Even at this point I'm expecting the Lotus to finish second. But then I'm unaware of how much easier a time Adam has had in the Elise tracking the VXthrough the snow. Or how effortlessly he kept up on a brief autoroute strop.

All soon becomes clear, though. Vanishing anti-lock apart, the Elise makes a nonsense of the Vauxhall's clumsy behaviour through slush and snow. It turns in at speeds where the VX ploughs on and scavenges traction where the VXs wheels begin to spin. It may be that it simply has more outright grip and traction in such conditions. But, beyond that, and much more significantly, it inspires confidence. Such is the utter transparency and honesty of its responses that it bids you push that bit harder, revel in the purity of the feedback, the exquisite balance between steering and throttle inputs.

And that engine. It's exciting enough in the Celica. But honed and re-programmed by Lotus for the featherweight Elise - its output sliced into perfectly judged chunks by the short throw, lightning-fast six-speeder - it delivers the best high-end action rush this side of a Honda NSX Type-R.

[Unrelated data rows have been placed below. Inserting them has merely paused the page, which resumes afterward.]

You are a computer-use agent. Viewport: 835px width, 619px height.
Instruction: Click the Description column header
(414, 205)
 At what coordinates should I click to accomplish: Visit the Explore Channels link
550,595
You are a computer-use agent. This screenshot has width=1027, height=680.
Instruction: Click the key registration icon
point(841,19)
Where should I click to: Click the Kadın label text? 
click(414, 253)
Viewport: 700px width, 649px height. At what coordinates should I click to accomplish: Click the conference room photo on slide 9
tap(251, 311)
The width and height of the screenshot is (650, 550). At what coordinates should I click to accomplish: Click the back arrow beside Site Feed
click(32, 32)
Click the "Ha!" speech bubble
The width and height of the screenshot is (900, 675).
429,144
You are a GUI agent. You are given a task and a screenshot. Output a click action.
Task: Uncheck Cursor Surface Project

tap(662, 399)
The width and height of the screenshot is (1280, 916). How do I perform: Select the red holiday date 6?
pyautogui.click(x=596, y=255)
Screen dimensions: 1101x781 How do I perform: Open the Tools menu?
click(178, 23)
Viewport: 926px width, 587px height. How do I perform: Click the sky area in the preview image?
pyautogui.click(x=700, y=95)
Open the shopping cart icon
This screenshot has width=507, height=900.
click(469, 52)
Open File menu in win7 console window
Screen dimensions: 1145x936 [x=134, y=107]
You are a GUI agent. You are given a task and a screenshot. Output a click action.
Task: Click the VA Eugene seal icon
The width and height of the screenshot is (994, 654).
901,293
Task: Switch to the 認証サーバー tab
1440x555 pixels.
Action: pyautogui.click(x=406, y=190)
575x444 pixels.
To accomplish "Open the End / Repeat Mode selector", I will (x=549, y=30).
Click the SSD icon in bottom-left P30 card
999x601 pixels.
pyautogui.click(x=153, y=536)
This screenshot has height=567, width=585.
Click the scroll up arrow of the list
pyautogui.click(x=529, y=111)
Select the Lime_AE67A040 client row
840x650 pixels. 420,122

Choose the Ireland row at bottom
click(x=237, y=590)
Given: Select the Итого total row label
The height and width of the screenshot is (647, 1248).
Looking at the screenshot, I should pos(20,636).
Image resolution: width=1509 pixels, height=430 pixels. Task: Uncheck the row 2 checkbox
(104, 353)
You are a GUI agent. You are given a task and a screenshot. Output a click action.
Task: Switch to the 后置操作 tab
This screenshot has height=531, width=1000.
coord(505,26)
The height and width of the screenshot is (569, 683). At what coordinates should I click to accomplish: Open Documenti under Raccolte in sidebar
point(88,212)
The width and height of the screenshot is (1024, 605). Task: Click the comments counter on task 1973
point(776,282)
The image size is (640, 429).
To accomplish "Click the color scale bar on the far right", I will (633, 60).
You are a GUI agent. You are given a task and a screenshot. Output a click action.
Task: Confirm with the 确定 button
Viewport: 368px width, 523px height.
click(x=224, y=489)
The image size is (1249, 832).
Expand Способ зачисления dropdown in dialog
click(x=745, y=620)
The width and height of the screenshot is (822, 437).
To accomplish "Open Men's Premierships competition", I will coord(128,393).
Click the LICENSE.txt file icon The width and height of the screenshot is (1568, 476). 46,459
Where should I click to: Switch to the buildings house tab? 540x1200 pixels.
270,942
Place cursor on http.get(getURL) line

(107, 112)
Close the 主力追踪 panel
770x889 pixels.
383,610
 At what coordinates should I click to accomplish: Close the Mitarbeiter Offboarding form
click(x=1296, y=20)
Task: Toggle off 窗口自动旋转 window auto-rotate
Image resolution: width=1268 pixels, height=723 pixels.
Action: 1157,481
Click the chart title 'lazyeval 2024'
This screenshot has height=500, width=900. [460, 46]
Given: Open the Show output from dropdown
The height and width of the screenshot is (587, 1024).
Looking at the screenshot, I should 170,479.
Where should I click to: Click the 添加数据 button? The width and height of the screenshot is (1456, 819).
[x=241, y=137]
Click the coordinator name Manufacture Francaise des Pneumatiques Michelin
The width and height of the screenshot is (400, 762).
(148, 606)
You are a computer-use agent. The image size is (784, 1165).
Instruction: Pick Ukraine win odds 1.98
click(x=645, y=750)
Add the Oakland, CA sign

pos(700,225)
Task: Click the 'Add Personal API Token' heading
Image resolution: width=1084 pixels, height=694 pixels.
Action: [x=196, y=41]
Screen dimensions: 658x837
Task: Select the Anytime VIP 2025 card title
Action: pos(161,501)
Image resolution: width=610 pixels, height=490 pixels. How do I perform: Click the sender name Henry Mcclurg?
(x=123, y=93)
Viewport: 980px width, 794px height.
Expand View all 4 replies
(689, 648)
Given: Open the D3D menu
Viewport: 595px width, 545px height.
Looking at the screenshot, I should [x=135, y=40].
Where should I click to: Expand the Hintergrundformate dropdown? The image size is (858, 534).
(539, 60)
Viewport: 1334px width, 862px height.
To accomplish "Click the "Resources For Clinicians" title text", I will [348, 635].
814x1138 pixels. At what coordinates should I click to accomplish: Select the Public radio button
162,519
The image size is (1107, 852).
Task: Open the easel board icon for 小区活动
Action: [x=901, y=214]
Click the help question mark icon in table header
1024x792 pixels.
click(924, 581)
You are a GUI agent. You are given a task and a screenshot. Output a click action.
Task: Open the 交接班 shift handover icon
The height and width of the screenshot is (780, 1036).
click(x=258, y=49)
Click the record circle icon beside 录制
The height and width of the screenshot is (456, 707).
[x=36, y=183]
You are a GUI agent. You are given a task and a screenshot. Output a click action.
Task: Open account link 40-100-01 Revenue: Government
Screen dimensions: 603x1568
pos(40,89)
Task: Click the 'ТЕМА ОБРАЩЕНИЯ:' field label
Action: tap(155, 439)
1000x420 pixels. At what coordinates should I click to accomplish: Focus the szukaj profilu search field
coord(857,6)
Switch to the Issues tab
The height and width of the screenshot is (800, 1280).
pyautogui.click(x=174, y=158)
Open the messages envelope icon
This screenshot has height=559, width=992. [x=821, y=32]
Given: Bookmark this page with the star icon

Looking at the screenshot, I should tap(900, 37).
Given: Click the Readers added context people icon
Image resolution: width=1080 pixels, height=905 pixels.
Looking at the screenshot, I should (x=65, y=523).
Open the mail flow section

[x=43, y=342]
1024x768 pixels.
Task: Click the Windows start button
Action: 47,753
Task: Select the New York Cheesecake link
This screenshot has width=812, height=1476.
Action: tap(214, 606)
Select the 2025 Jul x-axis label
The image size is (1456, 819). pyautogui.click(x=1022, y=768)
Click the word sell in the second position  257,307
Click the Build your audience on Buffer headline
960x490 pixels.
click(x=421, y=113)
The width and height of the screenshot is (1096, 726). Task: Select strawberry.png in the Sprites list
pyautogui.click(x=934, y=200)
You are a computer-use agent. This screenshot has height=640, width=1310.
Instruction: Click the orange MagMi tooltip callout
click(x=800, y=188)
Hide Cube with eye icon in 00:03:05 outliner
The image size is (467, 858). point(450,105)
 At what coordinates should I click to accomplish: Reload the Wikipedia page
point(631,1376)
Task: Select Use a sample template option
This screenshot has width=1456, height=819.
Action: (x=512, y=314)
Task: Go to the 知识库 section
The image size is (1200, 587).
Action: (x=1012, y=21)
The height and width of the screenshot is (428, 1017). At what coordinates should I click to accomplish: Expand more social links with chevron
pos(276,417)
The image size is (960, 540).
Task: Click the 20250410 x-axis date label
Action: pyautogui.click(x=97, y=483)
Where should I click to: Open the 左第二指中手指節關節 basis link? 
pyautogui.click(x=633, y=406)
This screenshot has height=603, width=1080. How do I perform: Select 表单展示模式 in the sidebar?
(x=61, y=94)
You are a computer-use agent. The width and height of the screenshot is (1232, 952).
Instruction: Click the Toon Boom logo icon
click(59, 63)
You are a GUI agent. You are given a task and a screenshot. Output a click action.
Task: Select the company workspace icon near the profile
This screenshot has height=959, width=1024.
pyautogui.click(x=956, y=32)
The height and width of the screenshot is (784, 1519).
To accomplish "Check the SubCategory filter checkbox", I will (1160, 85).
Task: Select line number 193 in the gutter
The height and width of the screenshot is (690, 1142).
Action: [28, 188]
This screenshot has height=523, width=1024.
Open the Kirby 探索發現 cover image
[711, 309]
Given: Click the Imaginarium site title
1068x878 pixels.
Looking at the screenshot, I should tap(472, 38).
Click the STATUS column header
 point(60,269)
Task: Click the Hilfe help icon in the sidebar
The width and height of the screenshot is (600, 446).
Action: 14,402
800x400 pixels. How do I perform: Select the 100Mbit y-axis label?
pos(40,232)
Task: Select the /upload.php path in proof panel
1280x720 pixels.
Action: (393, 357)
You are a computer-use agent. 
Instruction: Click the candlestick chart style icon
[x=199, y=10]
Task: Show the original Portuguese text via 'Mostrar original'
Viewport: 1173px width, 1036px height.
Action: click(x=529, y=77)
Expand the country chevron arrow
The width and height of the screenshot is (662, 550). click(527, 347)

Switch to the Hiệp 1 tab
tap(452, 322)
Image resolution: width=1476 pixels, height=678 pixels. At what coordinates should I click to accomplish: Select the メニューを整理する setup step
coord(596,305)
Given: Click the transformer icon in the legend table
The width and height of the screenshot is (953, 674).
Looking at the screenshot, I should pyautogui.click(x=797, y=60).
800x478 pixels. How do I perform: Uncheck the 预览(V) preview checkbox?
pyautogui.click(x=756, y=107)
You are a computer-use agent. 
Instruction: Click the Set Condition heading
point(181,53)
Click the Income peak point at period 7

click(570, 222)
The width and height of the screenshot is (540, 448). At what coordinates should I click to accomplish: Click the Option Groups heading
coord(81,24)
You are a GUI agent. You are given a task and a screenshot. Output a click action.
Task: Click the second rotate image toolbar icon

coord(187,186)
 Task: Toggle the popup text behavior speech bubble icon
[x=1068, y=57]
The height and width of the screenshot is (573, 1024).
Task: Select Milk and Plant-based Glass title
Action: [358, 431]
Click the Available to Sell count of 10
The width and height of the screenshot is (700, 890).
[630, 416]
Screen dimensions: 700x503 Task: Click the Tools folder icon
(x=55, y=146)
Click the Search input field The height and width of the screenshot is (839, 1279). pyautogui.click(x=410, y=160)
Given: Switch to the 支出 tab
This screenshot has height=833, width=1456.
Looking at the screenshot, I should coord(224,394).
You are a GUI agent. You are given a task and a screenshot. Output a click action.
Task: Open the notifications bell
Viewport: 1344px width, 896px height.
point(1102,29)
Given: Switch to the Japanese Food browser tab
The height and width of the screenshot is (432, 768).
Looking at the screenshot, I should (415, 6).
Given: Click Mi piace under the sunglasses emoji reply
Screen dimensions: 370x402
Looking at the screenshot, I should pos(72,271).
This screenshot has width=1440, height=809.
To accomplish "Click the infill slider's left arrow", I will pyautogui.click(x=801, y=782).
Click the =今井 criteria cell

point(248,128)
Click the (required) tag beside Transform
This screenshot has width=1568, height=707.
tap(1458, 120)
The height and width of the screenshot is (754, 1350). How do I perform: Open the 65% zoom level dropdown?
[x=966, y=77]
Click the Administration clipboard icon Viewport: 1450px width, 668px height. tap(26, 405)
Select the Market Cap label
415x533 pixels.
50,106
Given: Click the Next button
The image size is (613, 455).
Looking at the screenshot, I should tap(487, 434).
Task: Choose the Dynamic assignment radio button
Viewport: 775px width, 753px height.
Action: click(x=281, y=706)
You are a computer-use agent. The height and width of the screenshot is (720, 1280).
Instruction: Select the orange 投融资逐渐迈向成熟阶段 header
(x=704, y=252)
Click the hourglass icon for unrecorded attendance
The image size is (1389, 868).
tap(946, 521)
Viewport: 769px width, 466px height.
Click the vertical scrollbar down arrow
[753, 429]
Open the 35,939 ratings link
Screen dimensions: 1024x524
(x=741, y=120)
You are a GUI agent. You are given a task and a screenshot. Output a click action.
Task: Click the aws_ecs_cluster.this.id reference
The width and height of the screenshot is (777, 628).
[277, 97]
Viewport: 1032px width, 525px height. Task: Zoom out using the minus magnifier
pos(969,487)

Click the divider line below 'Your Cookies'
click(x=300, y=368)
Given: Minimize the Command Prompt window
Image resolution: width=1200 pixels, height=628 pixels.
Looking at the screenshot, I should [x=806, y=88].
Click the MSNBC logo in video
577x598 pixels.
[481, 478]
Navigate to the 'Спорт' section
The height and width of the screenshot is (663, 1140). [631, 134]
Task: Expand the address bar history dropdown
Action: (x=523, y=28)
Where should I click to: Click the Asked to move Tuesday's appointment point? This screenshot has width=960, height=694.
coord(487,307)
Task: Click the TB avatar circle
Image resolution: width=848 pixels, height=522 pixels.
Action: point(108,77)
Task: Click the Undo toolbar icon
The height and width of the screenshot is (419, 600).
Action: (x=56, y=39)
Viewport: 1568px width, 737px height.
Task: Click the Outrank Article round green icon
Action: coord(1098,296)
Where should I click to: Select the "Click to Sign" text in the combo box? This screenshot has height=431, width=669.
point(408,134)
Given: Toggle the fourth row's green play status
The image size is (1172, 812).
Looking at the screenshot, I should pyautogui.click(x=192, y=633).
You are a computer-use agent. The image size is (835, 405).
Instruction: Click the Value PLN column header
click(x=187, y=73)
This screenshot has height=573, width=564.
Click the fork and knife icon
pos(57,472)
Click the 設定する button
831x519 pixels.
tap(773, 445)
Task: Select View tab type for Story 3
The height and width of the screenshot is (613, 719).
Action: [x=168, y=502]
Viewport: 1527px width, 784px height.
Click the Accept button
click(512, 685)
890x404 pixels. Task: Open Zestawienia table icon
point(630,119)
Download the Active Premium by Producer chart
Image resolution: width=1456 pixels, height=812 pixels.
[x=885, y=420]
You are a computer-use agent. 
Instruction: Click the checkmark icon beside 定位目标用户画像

Back down on the wet autoroute and surrounding roads, the issue is settled. The Elise feels faster than the VX220 T. More connected, more biddable, more fun, more involving and, ultimately, more of an experience. The detail of feedback it shows the driver is frankly stupendous: so pure, so precise, so free from bump and thump. And considering how good the Vauxhall is, it's little short of miraculous that the Elise 111 R betters it in every way: more hardcore and exciting at one extreme and more refined and comfortable at the other. Even at L27,995 (no more than the 111S was: Lotus has realigned its price structure) it's still L2500 more than the Vauxhall. Amazingly, though, it's the Lotus that's better value.